アメリカで気候変動否定派が「地球温暖化は嘘」という主張をするために「最も信頼できるデータ」として使う衛星によって観測された気温データによると、衛星による気温の測定を始めた1979年以降、最も暖かい2月になりました。これにより、気候変動を否定するために衛星のデータを利用してきた米共和党の議員たちは、新たな「最も信頼できる気温データ」を探さなければいけなくなってしまいそうです。

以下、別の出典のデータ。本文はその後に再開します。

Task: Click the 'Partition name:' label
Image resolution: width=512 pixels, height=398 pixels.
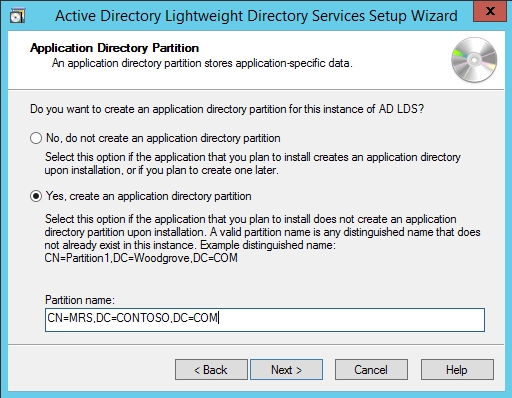Action: (80, 300)
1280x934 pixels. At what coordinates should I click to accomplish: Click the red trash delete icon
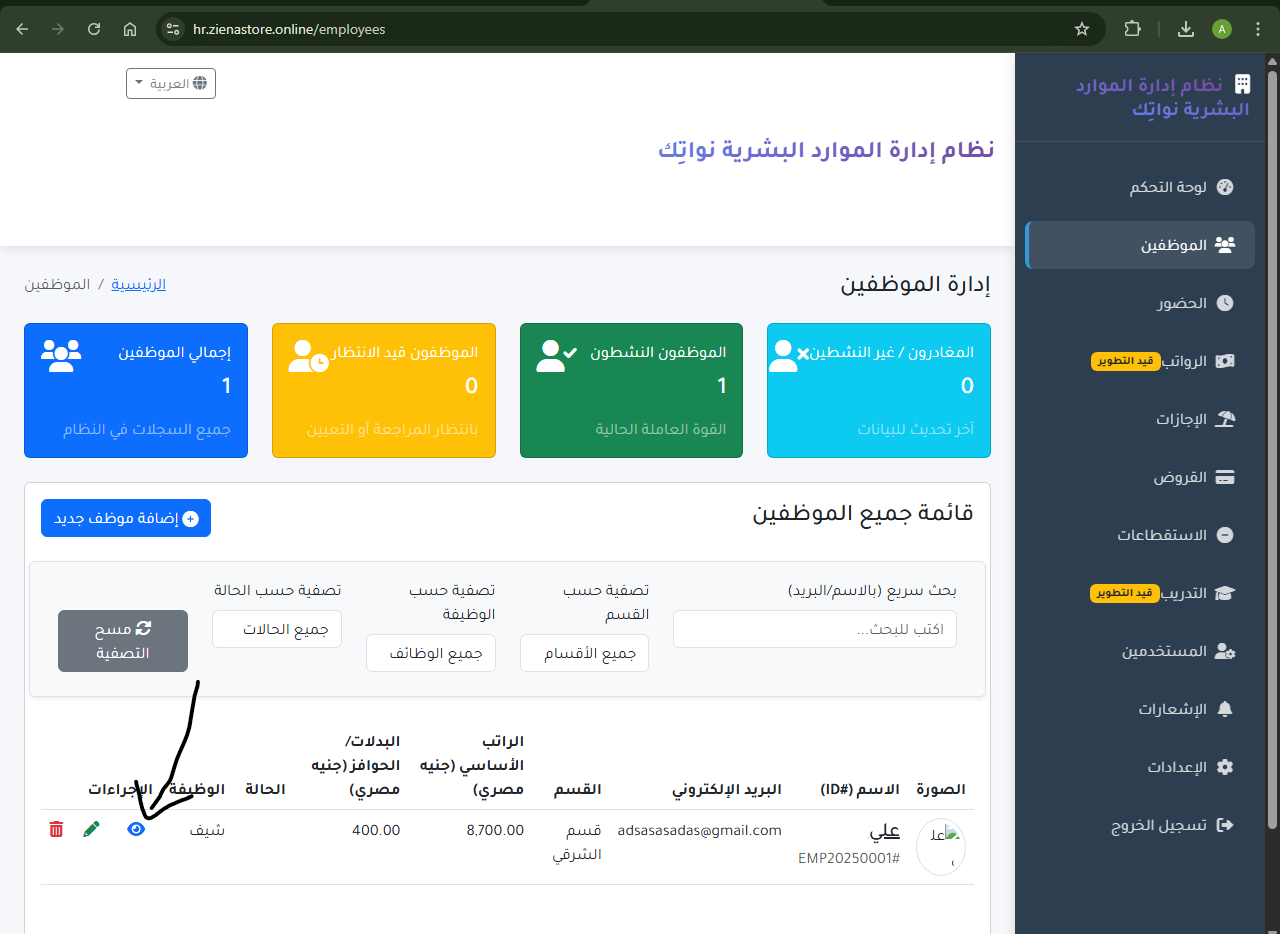click(56, 829)
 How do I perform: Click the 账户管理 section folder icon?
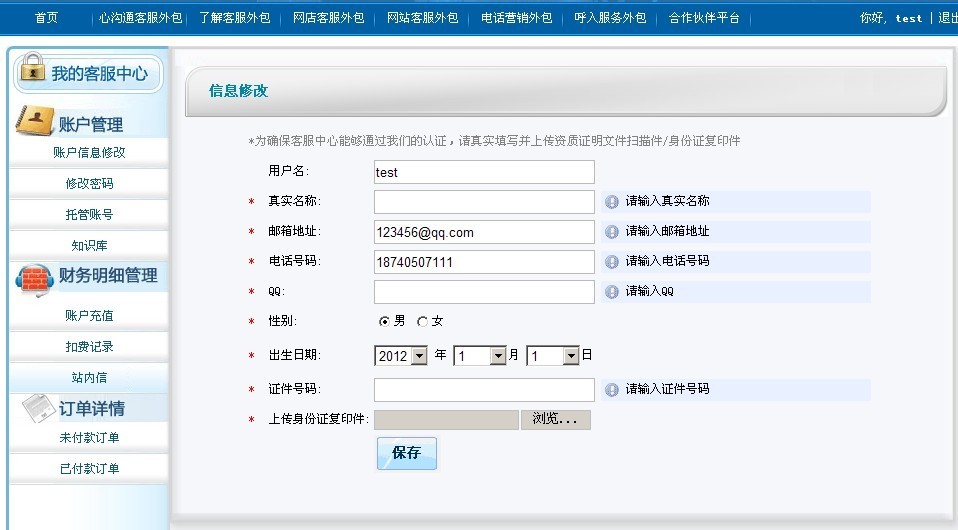click(x=34, y=121)
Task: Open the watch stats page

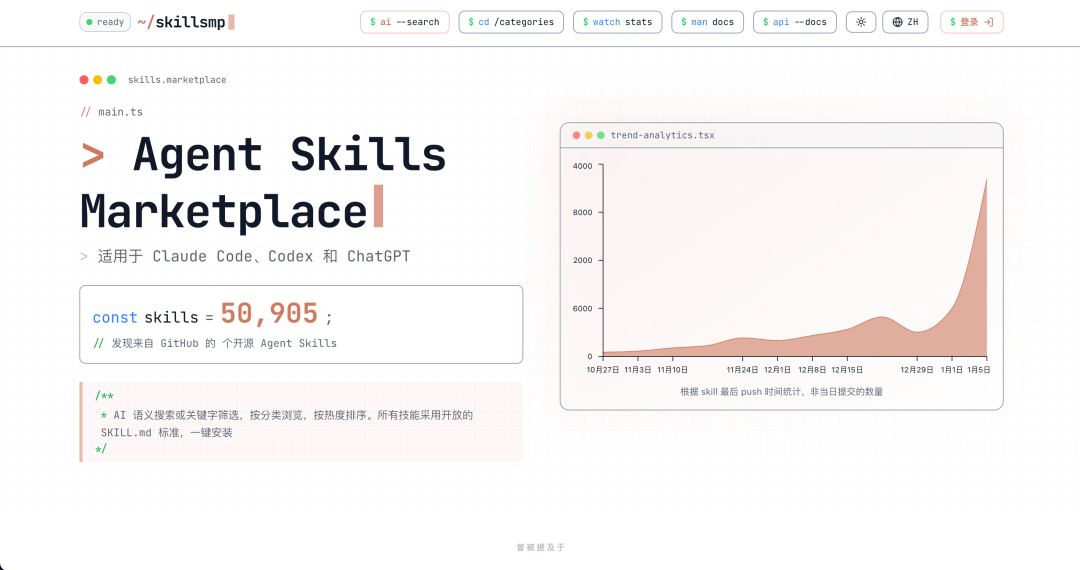Action: 617,22
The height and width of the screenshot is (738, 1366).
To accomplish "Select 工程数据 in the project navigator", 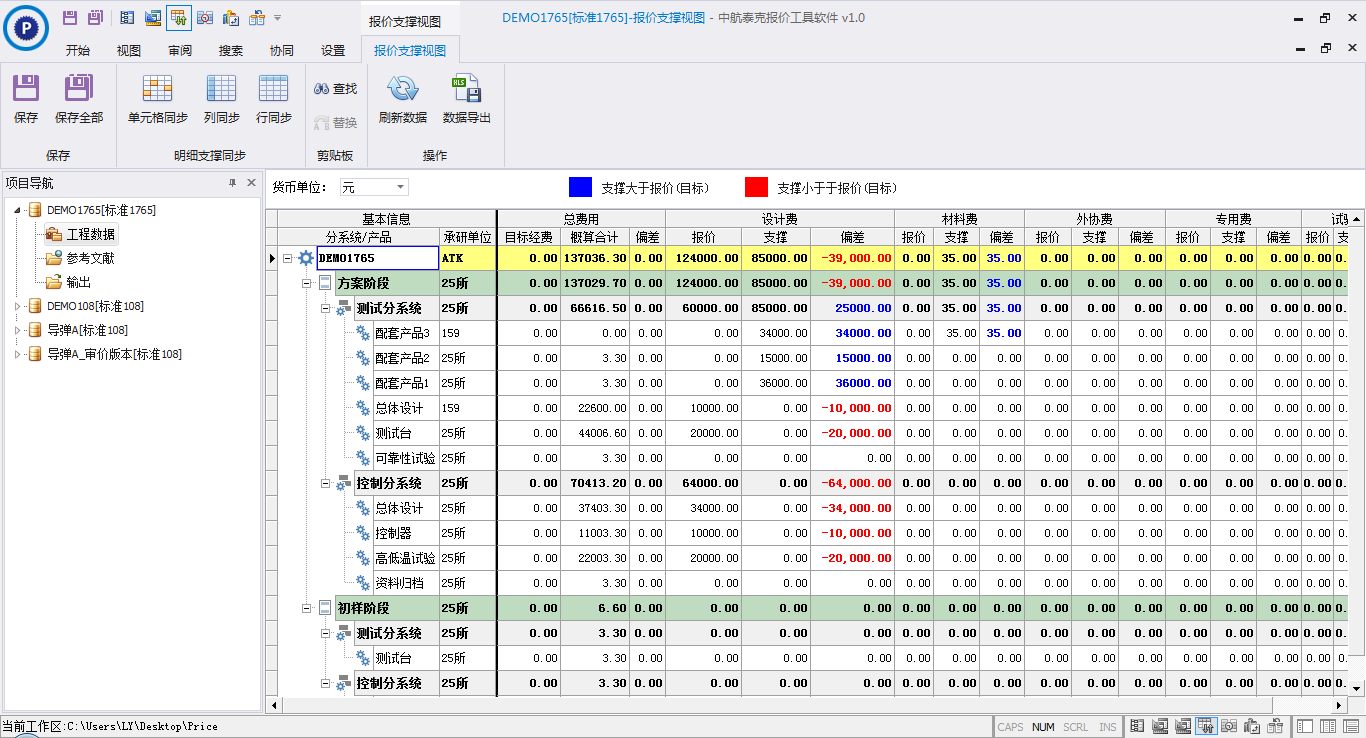I will [90, 234].
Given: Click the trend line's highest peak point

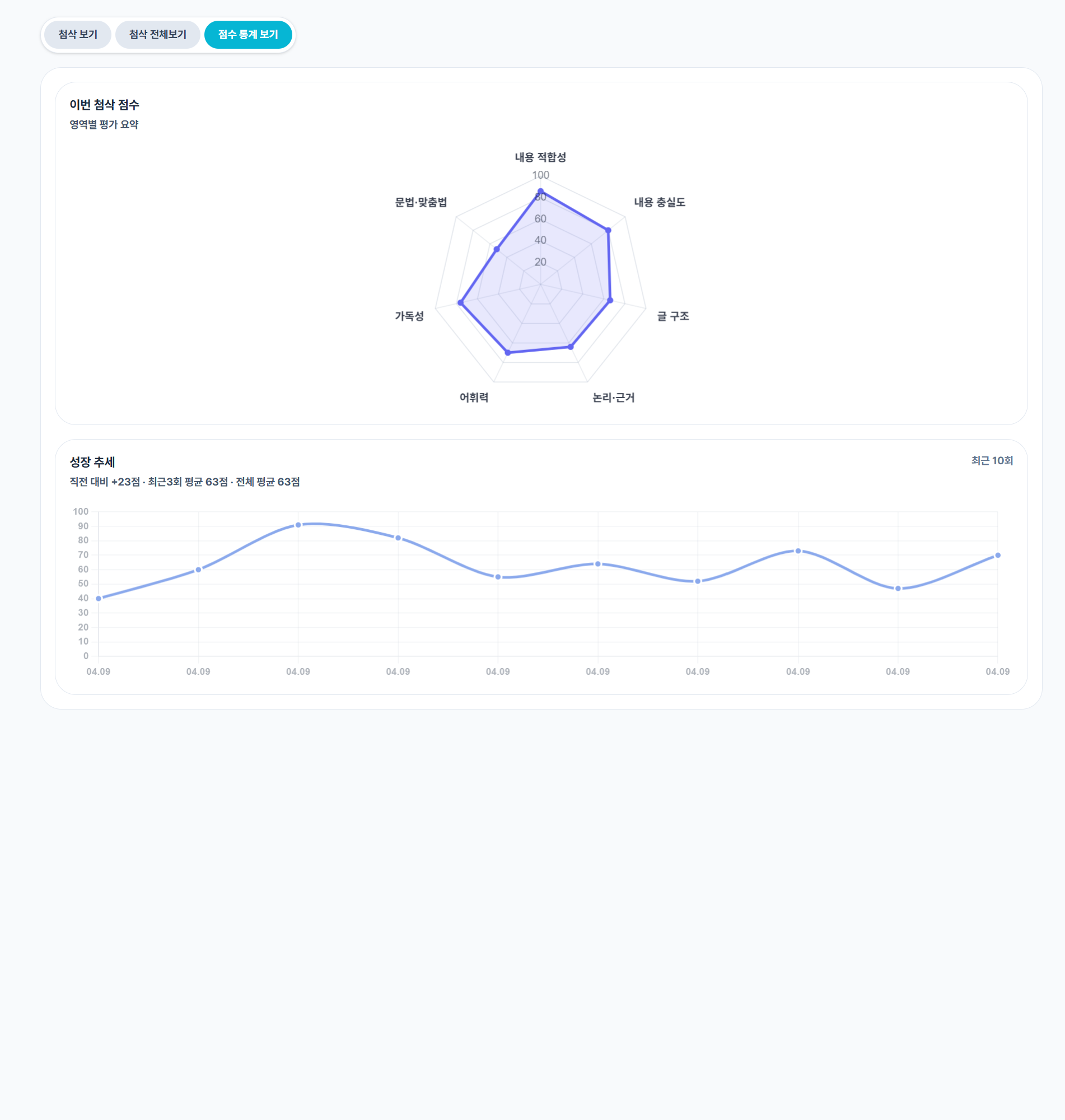Looking at the screenshot, I should point(298,525).
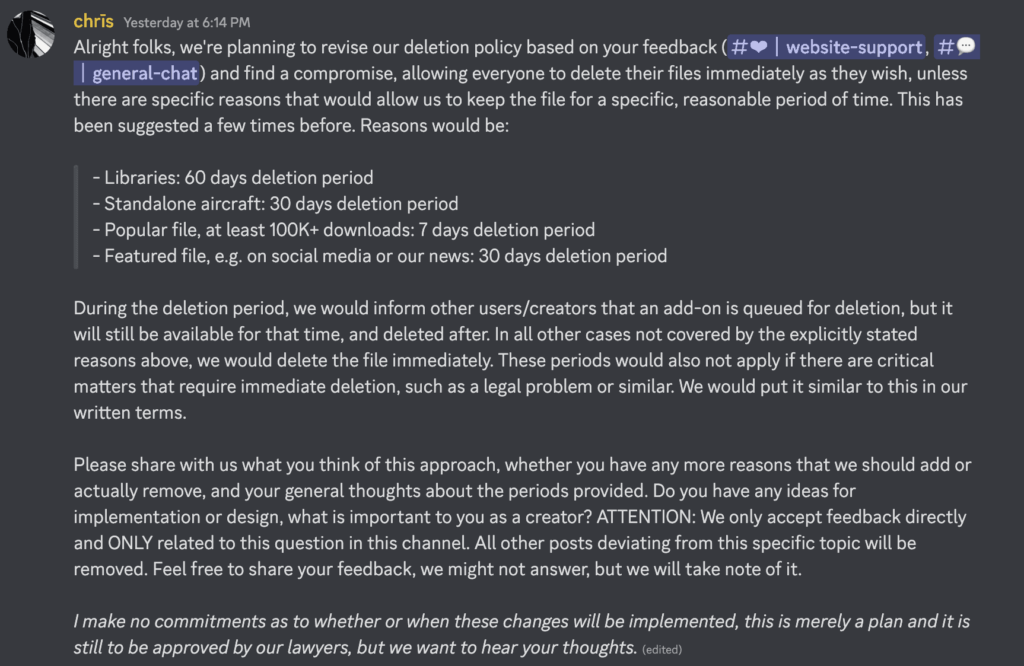Click the speech bubble emoji in channel mention
The width and height of the screenshot is (1024, 666).
pyautogui.click(x=966, y=46)
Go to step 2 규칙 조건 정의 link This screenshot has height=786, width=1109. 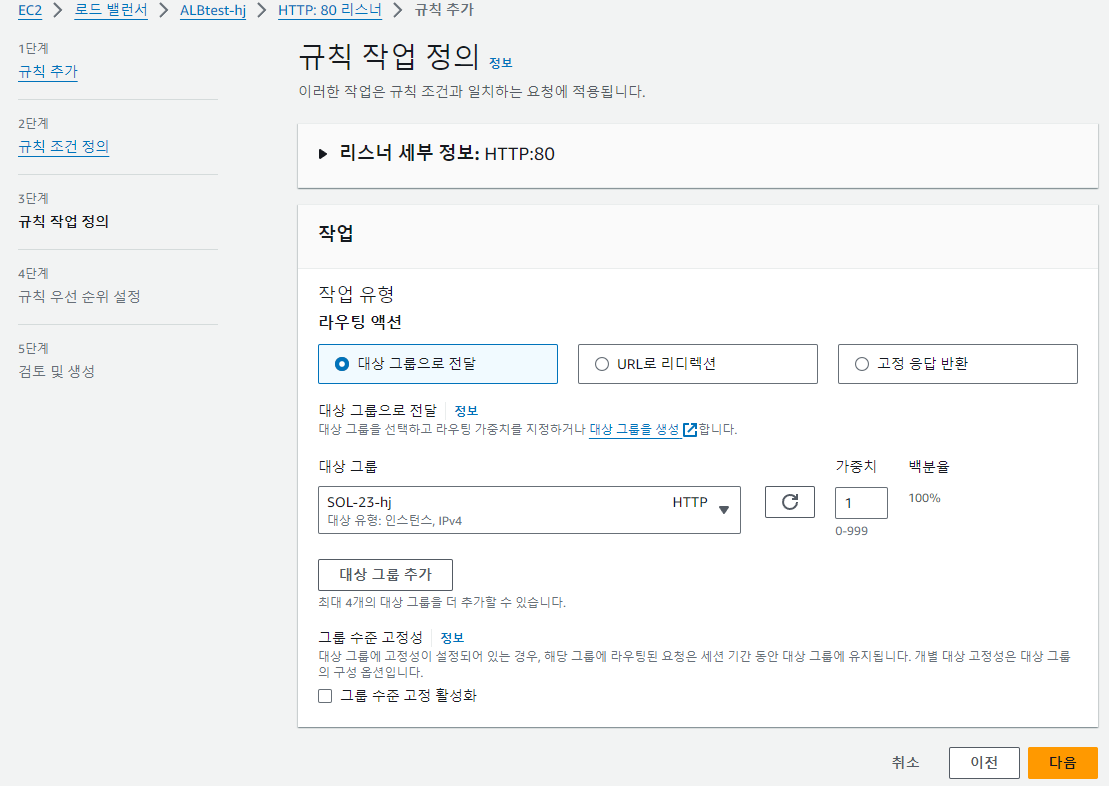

1979年から2016年2月までの衛星(UAH)による対流圏下部の世界平均気温の偏差(赤い線は13ヶ月平均。偏差の基準は1981年から2010年)
Credit: Roy Spencer
2016年2月の偏差の大きさは一目瞭然です。1981年から2010年までの平均気温との+0.83という偏差は、衛星による気温データの測定を開始した1979年以降で最も大きな値となりました。様々な問題と不確かな要素のために地表での測定と比較して気温が低めになってしまう衛星のデータですらこれだけの異常な暖かさを記録したことに注目が集まっています。
衛星の気温データを発表しているアラバマ大学ハンツビル校のロイ・スペンサー氏は、エルニーニョがこの偏差の大きさの原因のひとつであるとしながらも、同じくエルニーニョの2年目だった1998年と比較して熱帯地域の偏差が小さく、さらに+1.46℃という異常な北半球の陸地の偏差をエルニーニョだけでは説明できないとし、他にも要因があるのではないかと自身のブログで述べています。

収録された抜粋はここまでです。